2. What caused taxpayer to have to incur the expenses on his relatively modest income of sending the children to boarding school?
- Would taxpayers have had to bear these expenses if they did not have children?
- Would taxpayers have had to bear these expenses if Mrs. Ochs did not have throat cancer?
3. How much discretion did taxpayer have in incurring the particular expense in Ochs? If taxpayer had paid for Mrs. Ochs to reside in a sanitarium, that expense would qualify as a medical expense.

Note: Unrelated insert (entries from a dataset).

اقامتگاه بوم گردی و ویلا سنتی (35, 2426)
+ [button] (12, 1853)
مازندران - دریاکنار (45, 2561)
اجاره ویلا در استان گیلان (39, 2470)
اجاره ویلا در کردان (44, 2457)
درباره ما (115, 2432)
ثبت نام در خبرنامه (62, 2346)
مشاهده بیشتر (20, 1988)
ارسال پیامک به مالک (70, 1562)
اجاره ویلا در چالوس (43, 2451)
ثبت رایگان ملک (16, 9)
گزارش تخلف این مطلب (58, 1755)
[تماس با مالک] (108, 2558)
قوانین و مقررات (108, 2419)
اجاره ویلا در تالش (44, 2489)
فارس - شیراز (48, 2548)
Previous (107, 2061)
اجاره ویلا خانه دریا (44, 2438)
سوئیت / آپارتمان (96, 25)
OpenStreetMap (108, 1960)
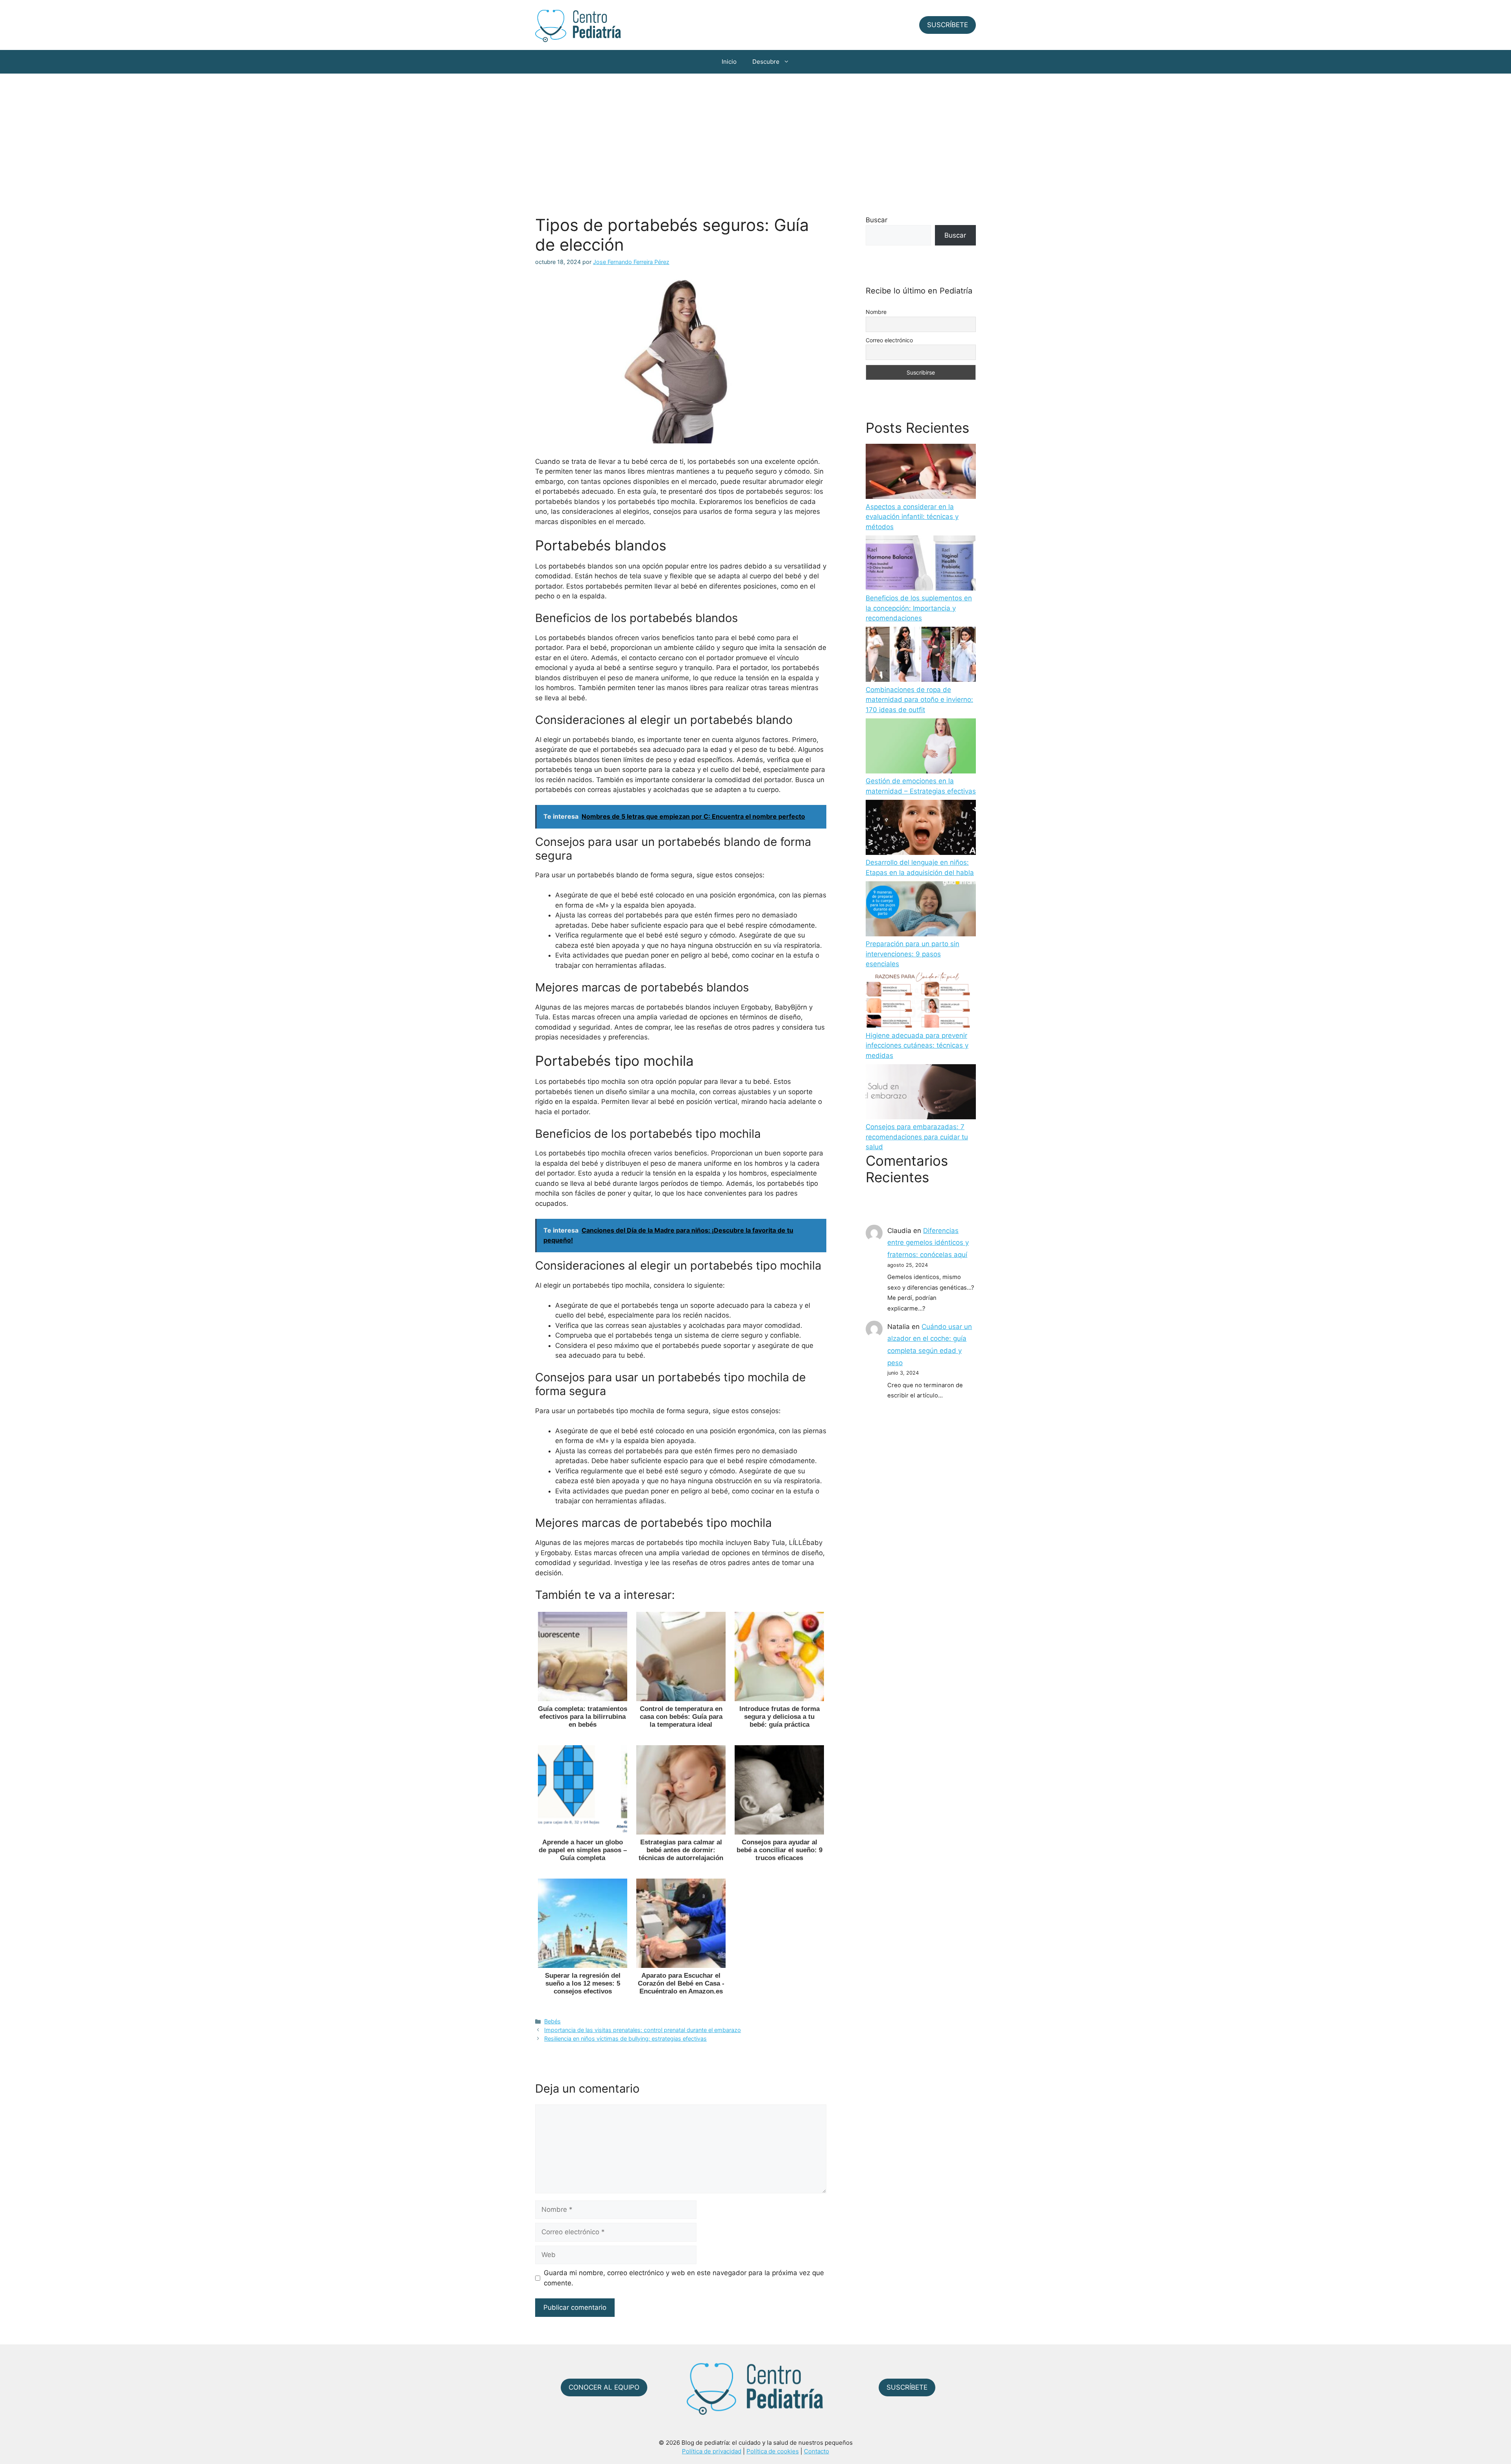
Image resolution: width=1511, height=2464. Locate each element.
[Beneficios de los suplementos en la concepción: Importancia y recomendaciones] (921, 564)
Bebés (552, 2021)
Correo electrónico (889, 340)
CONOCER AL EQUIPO (604, 2387)
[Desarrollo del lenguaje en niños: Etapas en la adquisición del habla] (921, 829)
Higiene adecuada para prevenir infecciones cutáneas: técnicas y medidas (917, 1045)
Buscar (876, 220)
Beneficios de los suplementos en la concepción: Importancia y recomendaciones (919, 608)
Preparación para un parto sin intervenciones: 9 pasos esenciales (912, 954)
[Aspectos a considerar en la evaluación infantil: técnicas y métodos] (921, 473)
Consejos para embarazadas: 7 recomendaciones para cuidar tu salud (917, 1137)
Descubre (766, 61)
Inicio (729, 61)
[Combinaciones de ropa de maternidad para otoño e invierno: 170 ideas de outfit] (921, 656)
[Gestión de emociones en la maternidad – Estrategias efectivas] (921, 747)
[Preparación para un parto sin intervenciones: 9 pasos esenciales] (921, 910)
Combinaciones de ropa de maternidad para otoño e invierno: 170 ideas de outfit (919, 700)
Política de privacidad (711, 2451)
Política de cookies (772, 2451)
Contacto (816, 2451)
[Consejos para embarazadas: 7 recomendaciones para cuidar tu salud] (921, 1093)
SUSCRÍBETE (947, 25)
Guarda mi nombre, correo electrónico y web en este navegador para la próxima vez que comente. (684, 2278)
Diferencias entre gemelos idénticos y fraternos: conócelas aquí (928, 1243)
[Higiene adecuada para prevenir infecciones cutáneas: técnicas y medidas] (921, 1002)
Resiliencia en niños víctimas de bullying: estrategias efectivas (625, 2038)
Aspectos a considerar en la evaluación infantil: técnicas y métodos (912, 517)
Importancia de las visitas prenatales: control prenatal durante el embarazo (642, 2030)
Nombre (876, 311)
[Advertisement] (755, 133)
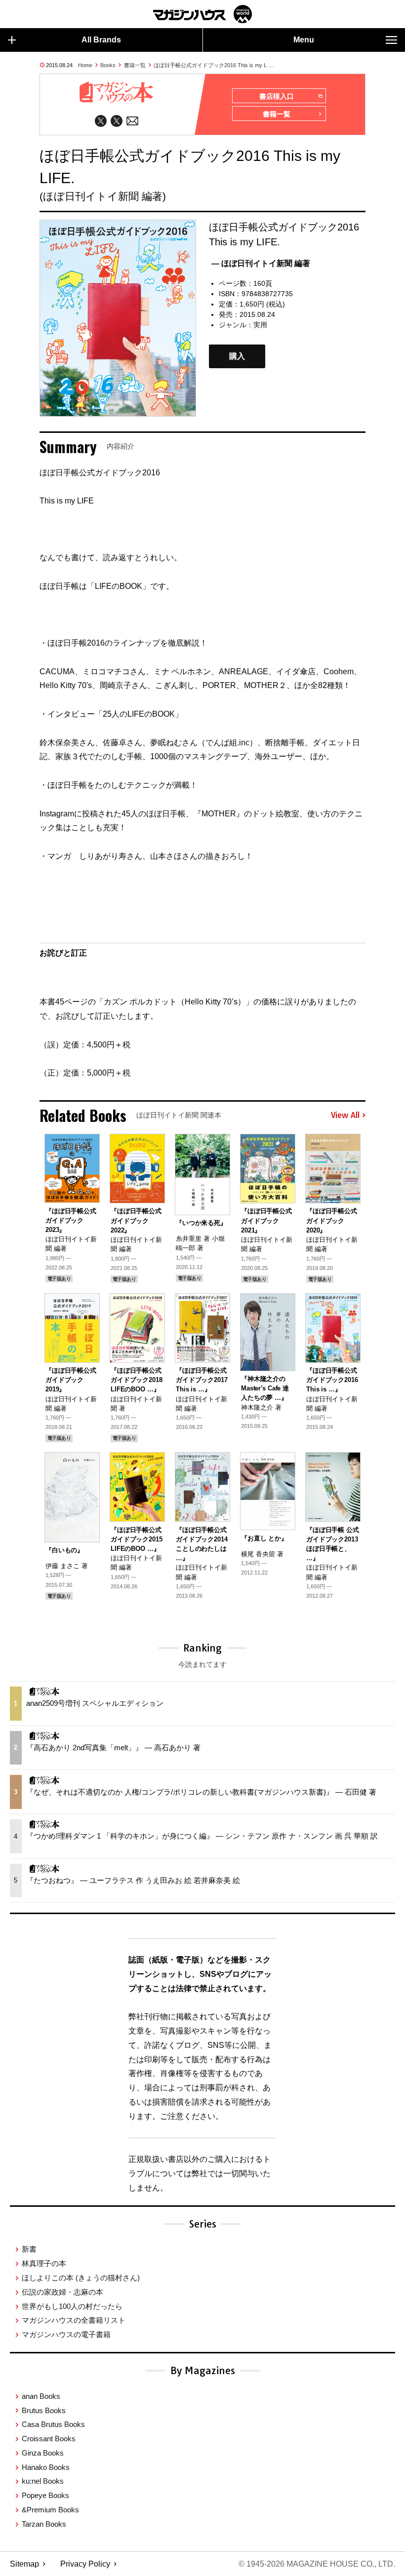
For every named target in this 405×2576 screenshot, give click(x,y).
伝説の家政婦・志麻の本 (62, 2292)
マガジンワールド (202, 14)
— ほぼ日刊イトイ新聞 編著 (260, 263)
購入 (237, 356)
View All (345, 1115)
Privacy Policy (85, 2564)
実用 (260, 325)
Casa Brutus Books (53, 2424)
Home (85, 65)
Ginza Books (43, 2453)
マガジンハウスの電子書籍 (66, 2334)
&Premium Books (50, 2509)
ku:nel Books (43, 2481)
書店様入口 (276, 96)
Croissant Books (49, 2438)
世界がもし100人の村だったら (72, 2306)
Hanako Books (46, 2467)
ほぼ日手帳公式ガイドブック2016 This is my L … (214, 65)
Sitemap (24, 2564)
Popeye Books (45, 2495)
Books (108, 65)
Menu (303, 40)
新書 (29, 2249)
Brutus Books (44, 2410)
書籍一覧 (135, 65)
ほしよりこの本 (81, 2277)
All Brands (101, 40)
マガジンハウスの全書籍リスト (73, 2320)
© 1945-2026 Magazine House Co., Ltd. (317, 2564)
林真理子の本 (44, 2263)
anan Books (41, 2396)
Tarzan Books (44, 2524)
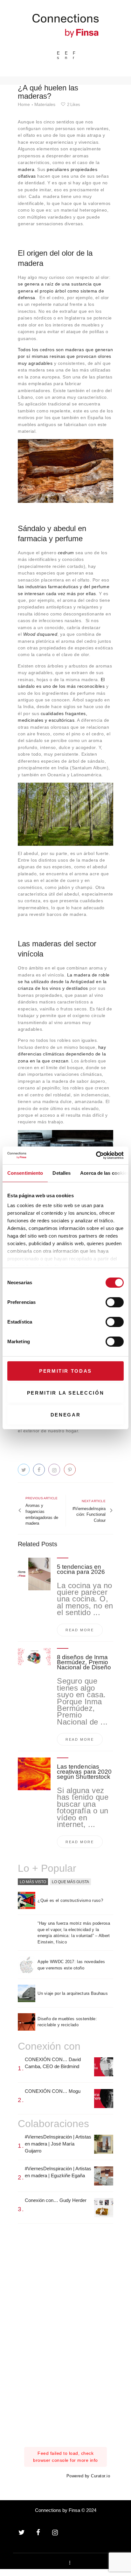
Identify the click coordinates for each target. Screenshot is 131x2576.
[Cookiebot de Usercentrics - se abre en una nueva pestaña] (96, 1155)
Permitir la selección (65, 1393)
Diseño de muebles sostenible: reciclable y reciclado (67, 2021)
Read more (80, 1630)
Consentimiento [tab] (25, 1173)
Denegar (66, 1414)
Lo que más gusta (70, 1882)
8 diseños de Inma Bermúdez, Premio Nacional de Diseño (84, 1662)
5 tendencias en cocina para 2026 (81, 1569)
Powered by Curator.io (88, 2476)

4. Consider: Prior to 1962 Mrs. Gerstacker had a history of emotional-mental problems which had grown gradually worse. In 1962 she ran away from mental hospitals twice after voluntarily entering them. Her doctors advised Mr. Gerstacker that successful treatment required continuing control of the doctors so that Mrs. Gerstacker could not leave and disrupt her therapy. They recommended guardianship proceedings and hospitalization in Milwaukee Sanitarium, Wauwatosa, Wisconsin. Mr. Gerstacker instituted guardianship proceedings. Both Mr. and Mrs. Gerstacker employed attorneys. The court appointed guardians. Mrs. Gerstacker was hospitalized from 1962 until the latter part of 1963 when she was released by her doctors for further treatment on an out-patient basis. The guardianship was then terminated on the recommendation of her doctors because it was no longer necessary due to improved condition of the patient.
- Should the legal expenses for establishing, conducting, and terminating the guardianship be deductible as medical expenses? For whose benefit were the expenses incurred?
- SeeGerstacker v. Commissioner, 414 F.2d 448 (6th Cir. 1969).
5. Do the CALI Lesson, Basic Federal Income Taxation: Medical Expense Deductions. Do not worry about question17. The floor is now 10%.